-- Opening Marker --

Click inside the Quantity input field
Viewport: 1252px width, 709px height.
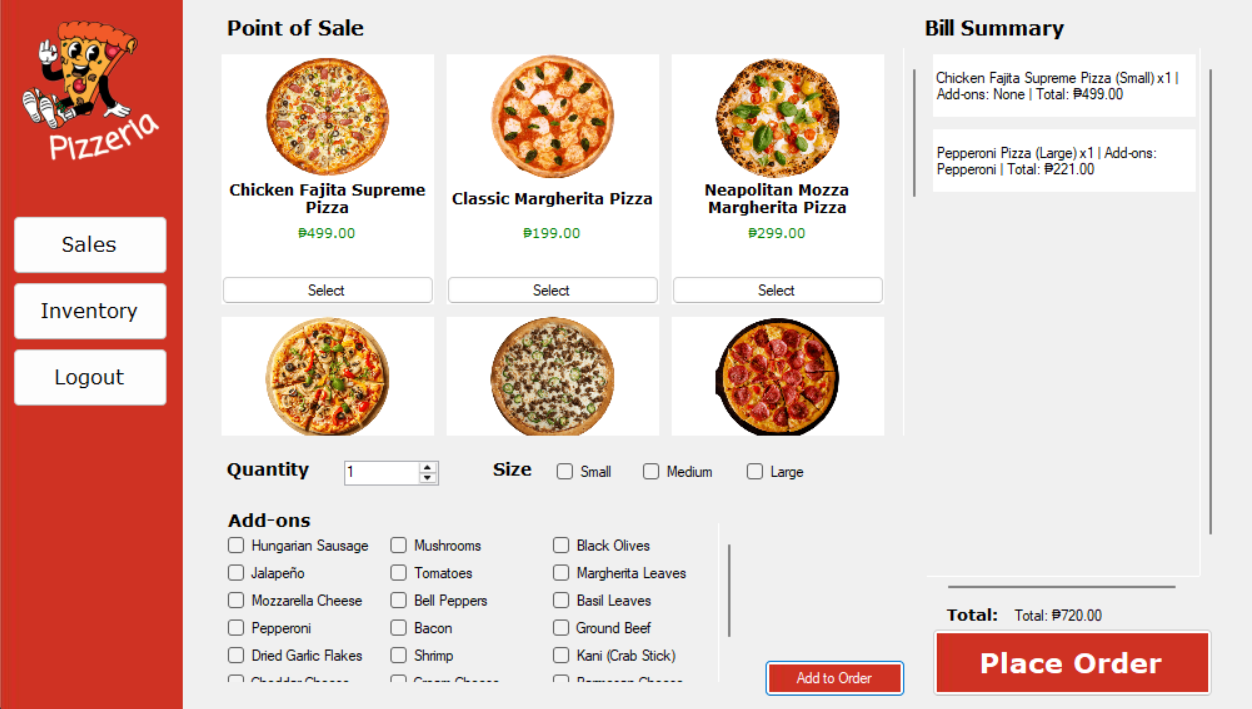point(380,471)
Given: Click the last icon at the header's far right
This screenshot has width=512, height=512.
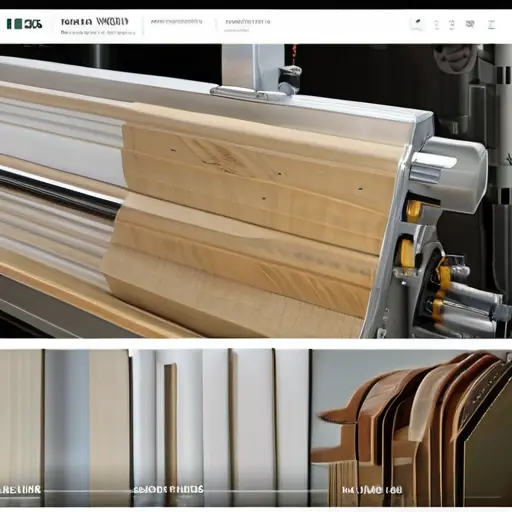Looking at the screenshot, I should coord(491,25).
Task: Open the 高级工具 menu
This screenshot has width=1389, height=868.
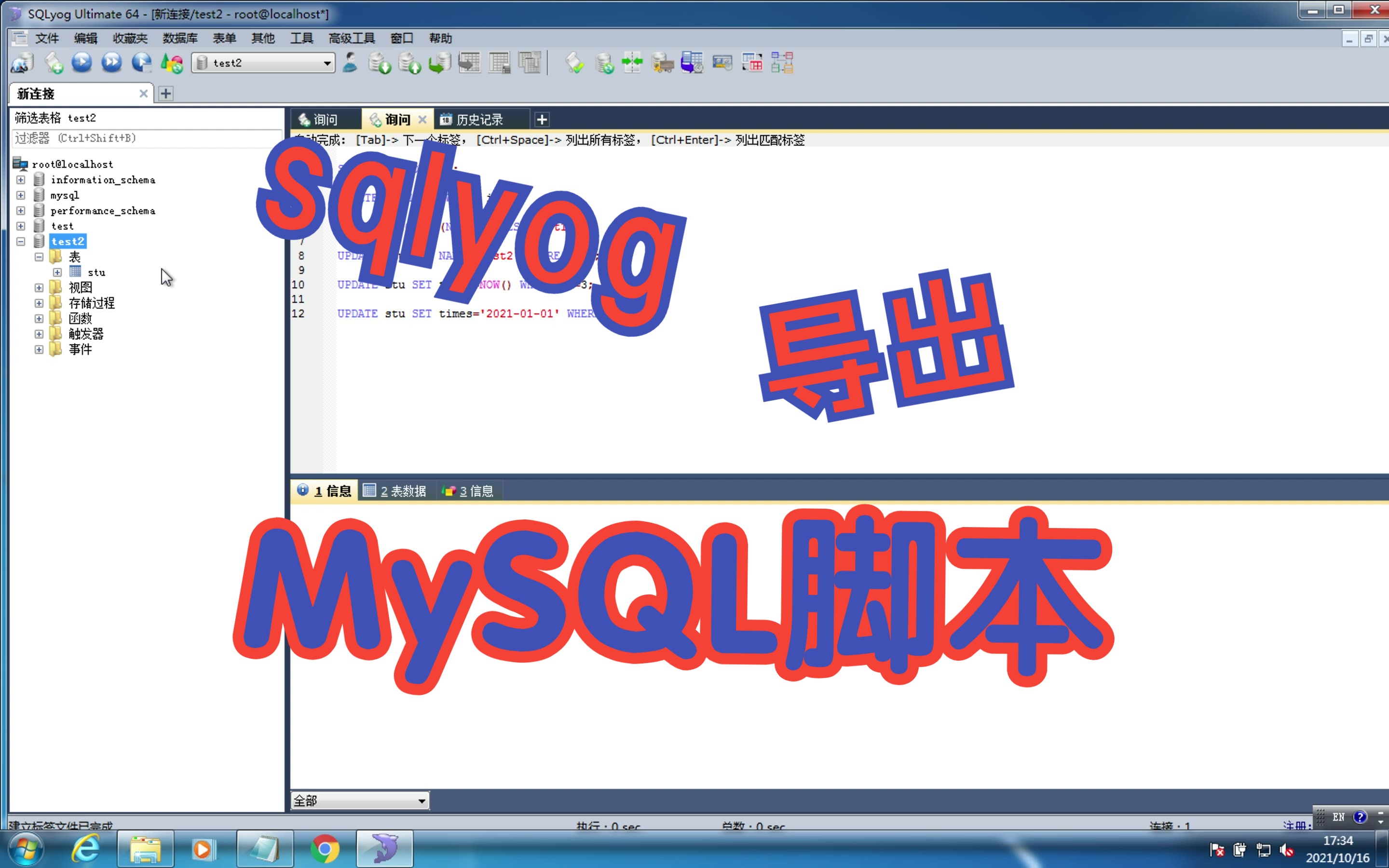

-- Closing Marker --

- **Work request**:
A word-for-word copy is needed of the lines from the line with "Task: Open the 高级工具 menu" through the last line of the entries above, with both ends kept and the pictures dropped.

- **Response area**:
Task: Open the 高级工具 menu
This screenshot has width=1389, height=868.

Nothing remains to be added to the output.